### SET EXERCISE
Reproduce everything in the records, without alteration, from the line containing "Task: Expand the browser tab dropdown chevron" down to the end of the records. Omit the pictures from your answer.
····················
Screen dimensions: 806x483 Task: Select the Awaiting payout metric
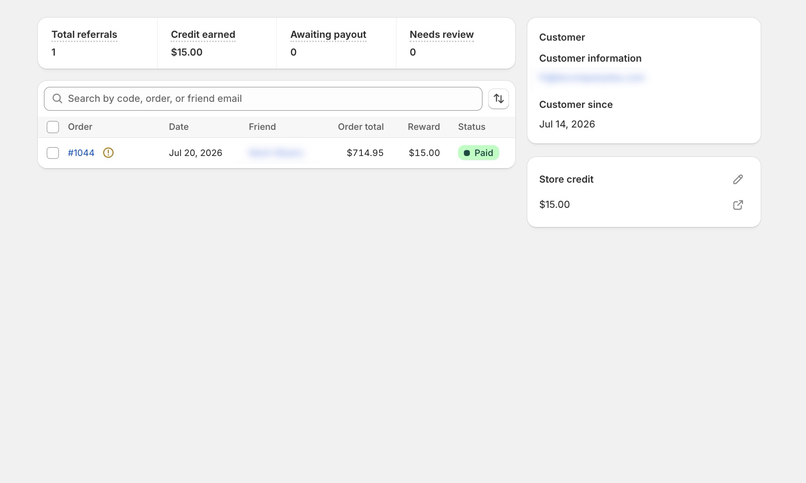pyautogui.click(x=328, y=34)
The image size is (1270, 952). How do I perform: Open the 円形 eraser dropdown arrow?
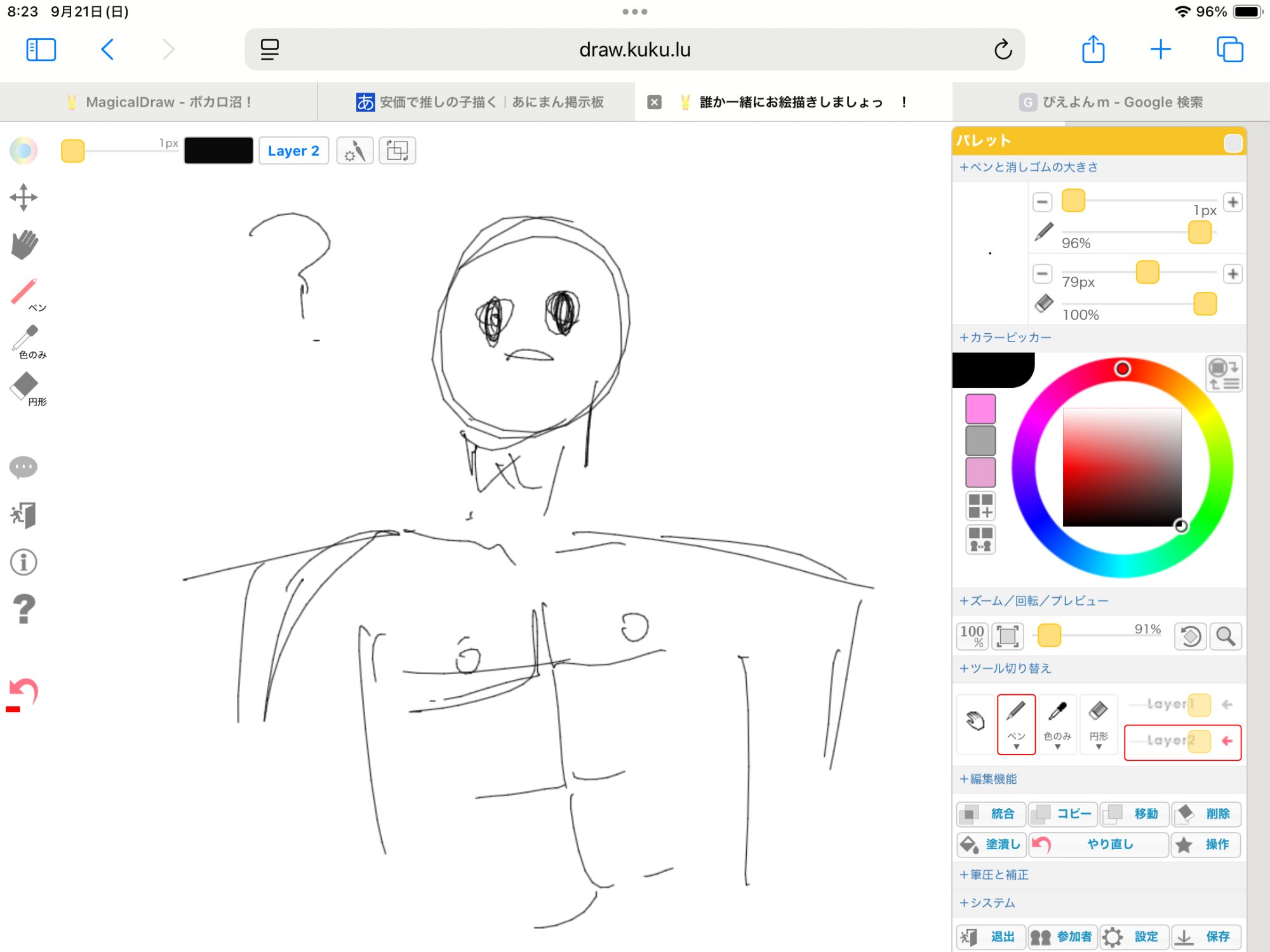pos(1099,747)
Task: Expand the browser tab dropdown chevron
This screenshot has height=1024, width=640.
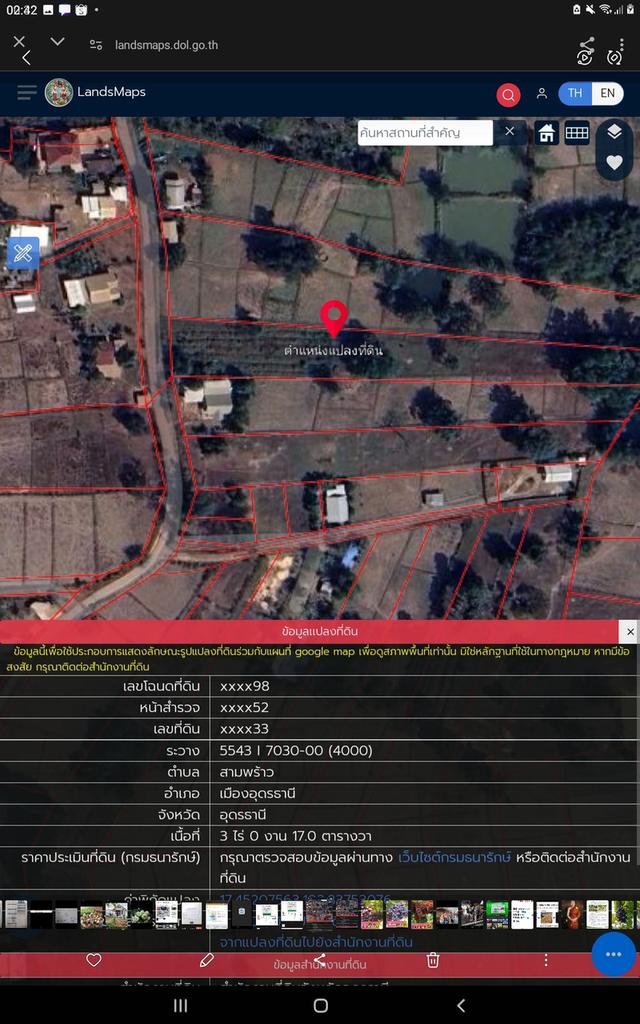Action: click(57, 41)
····················
### WRITTEN ANSWER
Task: Expand the browser tab dropdown chevron
This screenshot has height=1024, width=640.
Action: click(57, 41)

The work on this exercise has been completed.